In Australia, the death of Olivia Newton-John has been dismayed. The British-Australian actress and singer died at the age of 73 in her California home in front of her family. The news on Australian radio, television and live blogs has been dominated since yesterday by the death of the pop star who was once called “the Queen of Australia” by Bono.
She wasn‘t queen, but Olivia Newton-John did get close to royalty when she was knighted in 2019 by Queen Elizabeth, who is also head of state of Australia. She was praised for her commitment to charities, her contribution to cancer research and her career as a singer and actress.
Newton-John was much loved by Australians, such as Hugh Jackman. “Olivia Newton-John was my first love,” the actor wrote on Instagram. The Wolverine actor had a poster of Newton-John hanging on the wall as a teenager that he kissed every night before bedtime.

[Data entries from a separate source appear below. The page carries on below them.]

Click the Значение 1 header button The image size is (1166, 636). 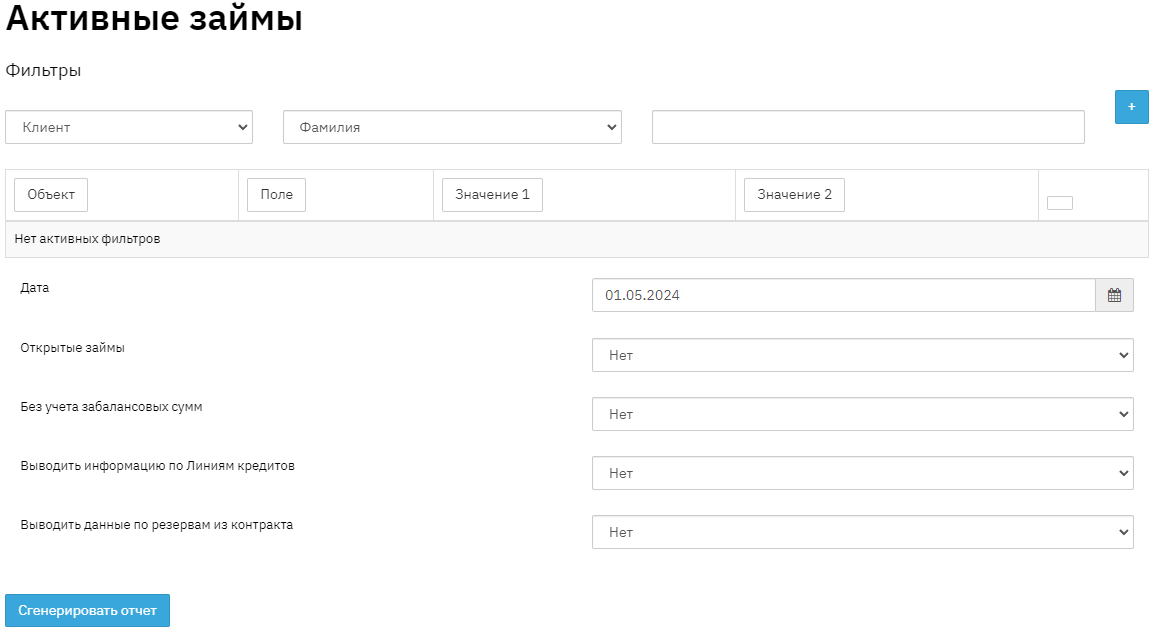point(492,195)
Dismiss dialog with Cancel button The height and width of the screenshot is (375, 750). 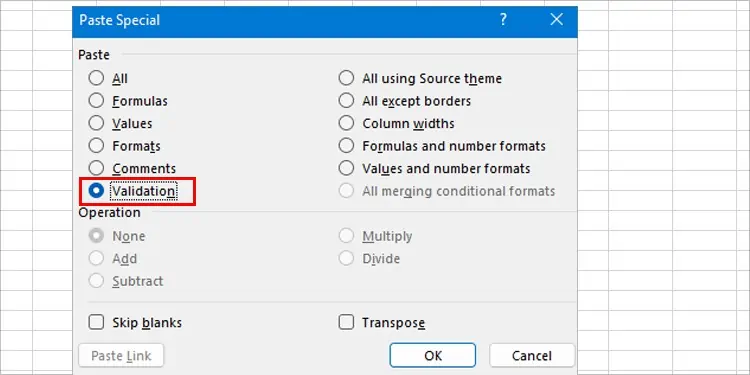point(531,355)
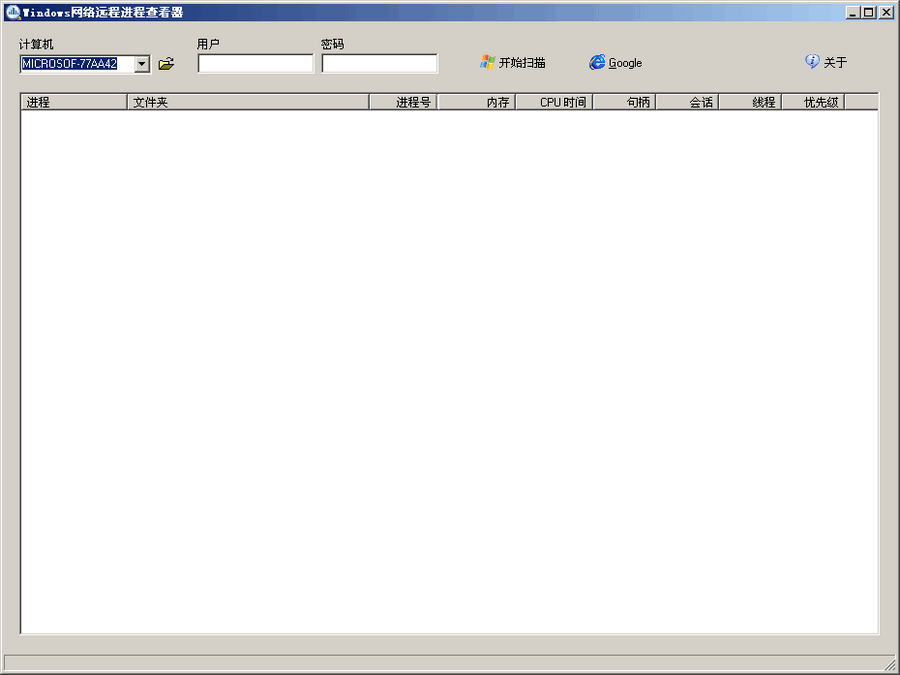This screenshot has width=900, height=675.
Task: Click the application icon in title bar
Action: 12,12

Although she wasn’t born down under, Newton-John was an icon of Australia. “She embodied Australia as we like to be seen,” says friend and former foreign minister Julie Bishop. “Due to her radiant appearance and ‘girl next door’ appearance, she stood for everything that is good and beautiful about our country.”
Newton-John was born in 1948 in Cambridge, England and came to Melbourne as a six-year-old girl. There she spent her childhood and took her first steps into the music world at the age of 21.
The tribute comes from all corners of Australian society. “She brought light and joy to the lives of Australians. Her voice was a big part of the Australian sound,” said Australian Prime Minister Anthony Albanese. Acting Prime Minister Richard Marles said Newton-John left the world “a little army” by her death. The state prime minister of Victoria, where Melbourne is located and where Newton-John grew up, has proposed that she be given a state funeral.
Newton-John is also known in Australia for her many years of contribution to cancer research and other charities. In 1992, the then 44-year-old actress was diagnosed with breast cancer for the first time. She then set up an institute to conduct research into the treatment of cancer. Adam Horsburgh, CEO of the Olivia Newton-John Cancer & Wellness Centre, told Australian public radio station ABC that she was hugely involved with the centre. “She has been a symbol of hope for people with cancer,” he said.
“Hope I‘ve made a difference”
Newton-John was committed to a holistic approach to cancer treatment, with attention to both body and mind. Her center therefore offers yoga, massage, nutritional advice and music and art therapy in addition to medical treatment. “She has really changed the way we look at cancer treatments,” Horsburgh said.
In 2013 and 2017, the cancer came back again, this time also spread to her vertebra. It would end up being fatal to her. In one of her latest interviews for Japanese broadcaster NHK World, Newton-John was asked what she hoped her legacy would be. “I hope people think I made a difference by helping people with cancer heal,” said the pop star.